[ntpwg] ntpwg Updated NTPv4 Protocol Specification/timestamp location

[David L. Mills]

Stuart,

In the famous equation you cite, add one second on the path from t1 to 
t2 and a coresponding second on the path from t3 to t4. The additional 
second cancels out. offset = {[(t2 + D) - t1] + [t3 - (t4 + D)]} / 2

Dave

STUART VENTERS wrote:

> Dave,
>
>>> That's the beauty of it. Herbie and Sue don't care.

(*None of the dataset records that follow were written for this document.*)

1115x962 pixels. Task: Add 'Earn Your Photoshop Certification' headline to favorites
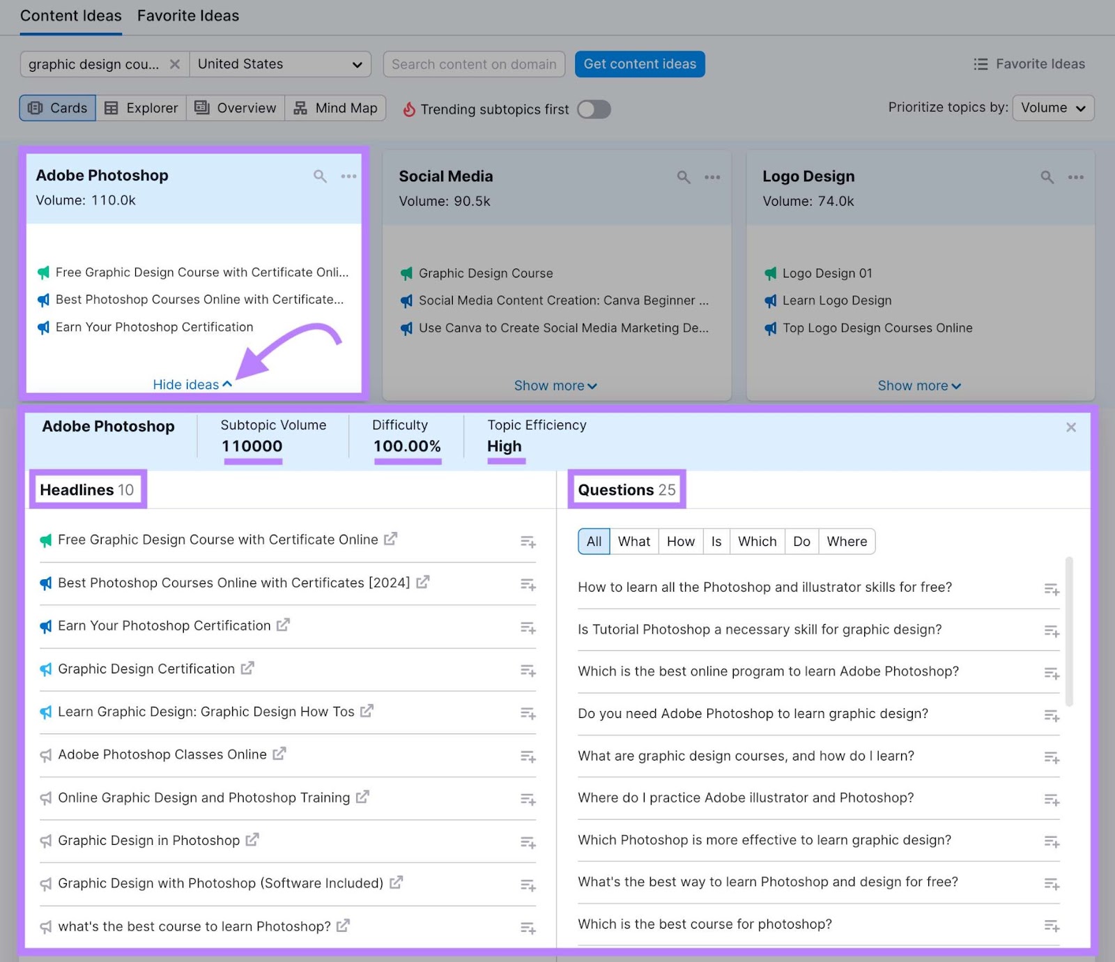(x=528, y=628)
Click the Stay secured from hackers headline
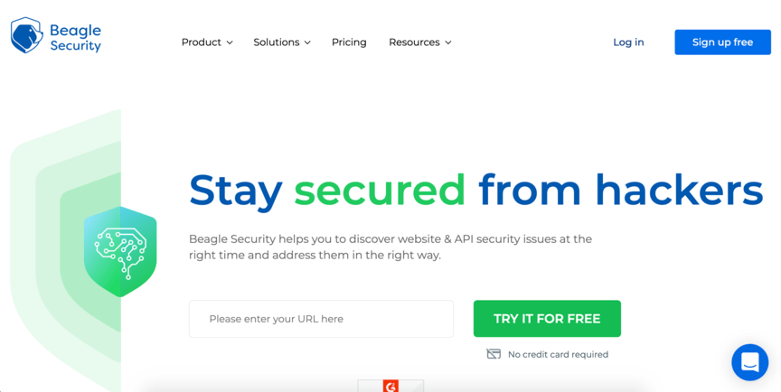Screen dimensions: 781x392 tap(475, 190)
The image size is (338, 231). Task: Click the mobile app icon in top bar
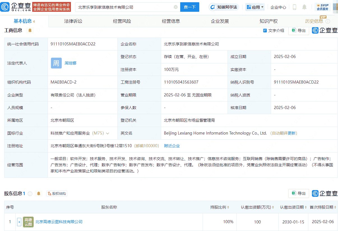pyautogui.click(x=294, y=7)
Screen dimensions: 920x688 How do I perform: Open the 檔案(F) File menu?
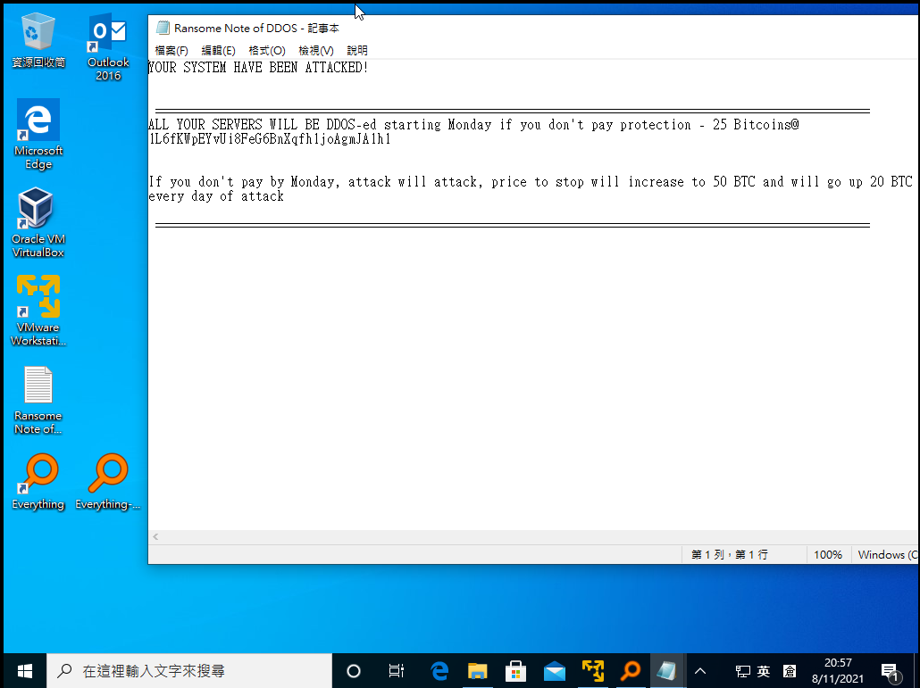(171, 51)
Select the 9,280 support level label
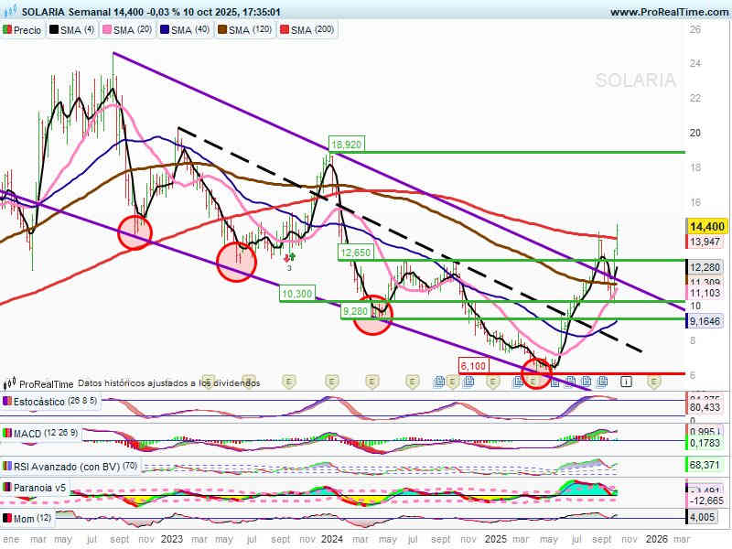Screen dimensions: 732x549 click(356, 312)
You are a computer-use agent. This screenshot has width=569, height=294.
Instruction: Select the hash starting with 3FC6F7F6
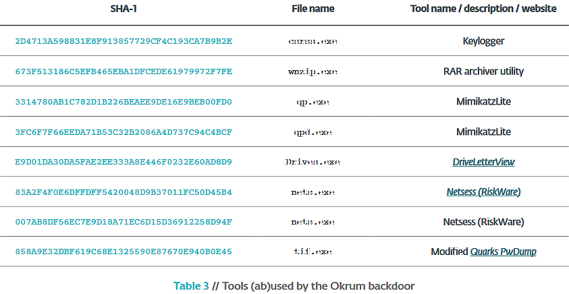124,132
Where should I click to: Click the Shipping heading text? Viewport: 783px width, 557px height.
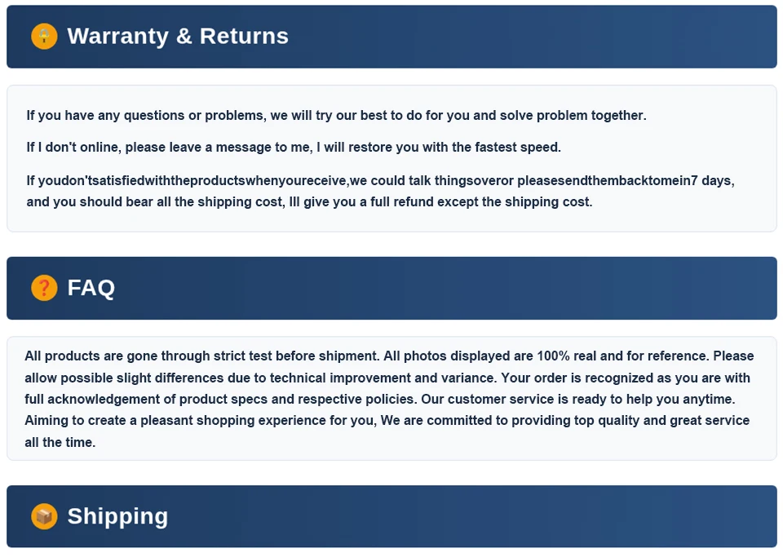pos(117,516)
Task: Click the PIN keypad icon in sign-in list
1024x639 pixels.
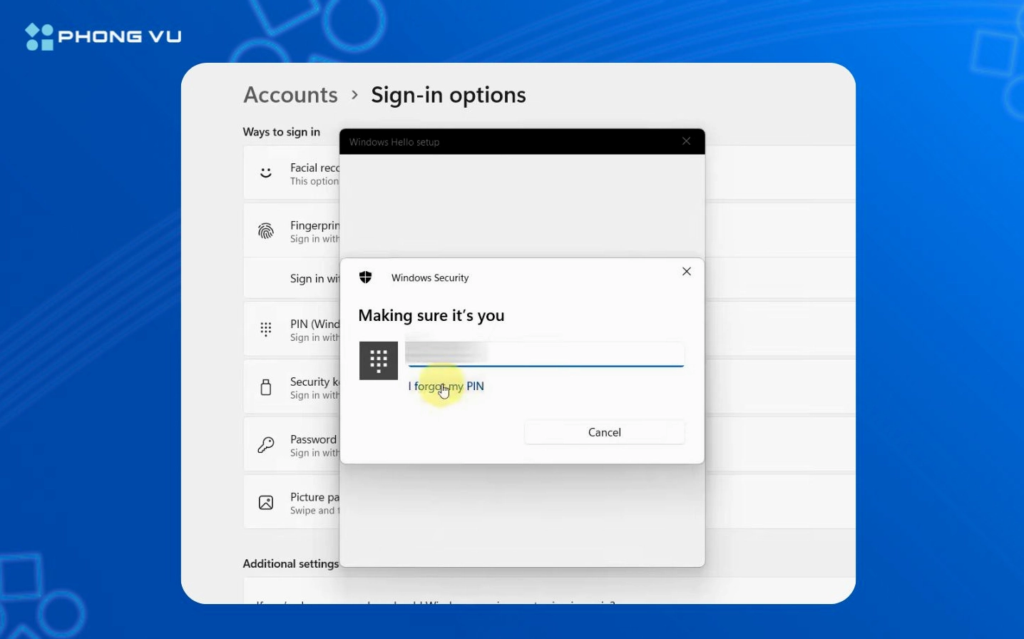Action: click(266, 329)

The delays are 
>>> still
>>> reciprocal and the fact Sue's delays are one packet longer doesn't 
>>> matter.
>>
>
> Sadly, this grasshopper appears to have a misconception of what you 
> mean when you say 'the delays are still reciprocal'. (Or perhaps is 
> having trouble drawing timelines or doing algebra.) Please help me 
> understand where I strayed from the path.
>
> If the 'the delays are still reciprocal' and the client and server 
> clocks are aligned, then shouldn't the offset equation equal zero?
>
>
> Regards,
>
> Stuart
>
>
> ps, From RFC-1305 section 3.4.4, setting i=4, offset = ((T2-T1) + 
> (T3-T4))/2.
> From the example, T2-T1 = T3-T4 = -(packet time)
> offset = -(packet time)
>
> pps, My working definition for matching reciprocal delays was that
> the propagation/queueing/transmission delay between T1 and T2
> is the same as between T3 and T4.
> Where same means same sign and magnitude.
> (In the example, they appear to be same magnitude, but different sign.)
>
> ppps, It's interesting that in this example, T2 happens before T1.
> Appendix H, section 8.4, says this can't happen in our universe.
> (Perhaps I should consider this clue further.)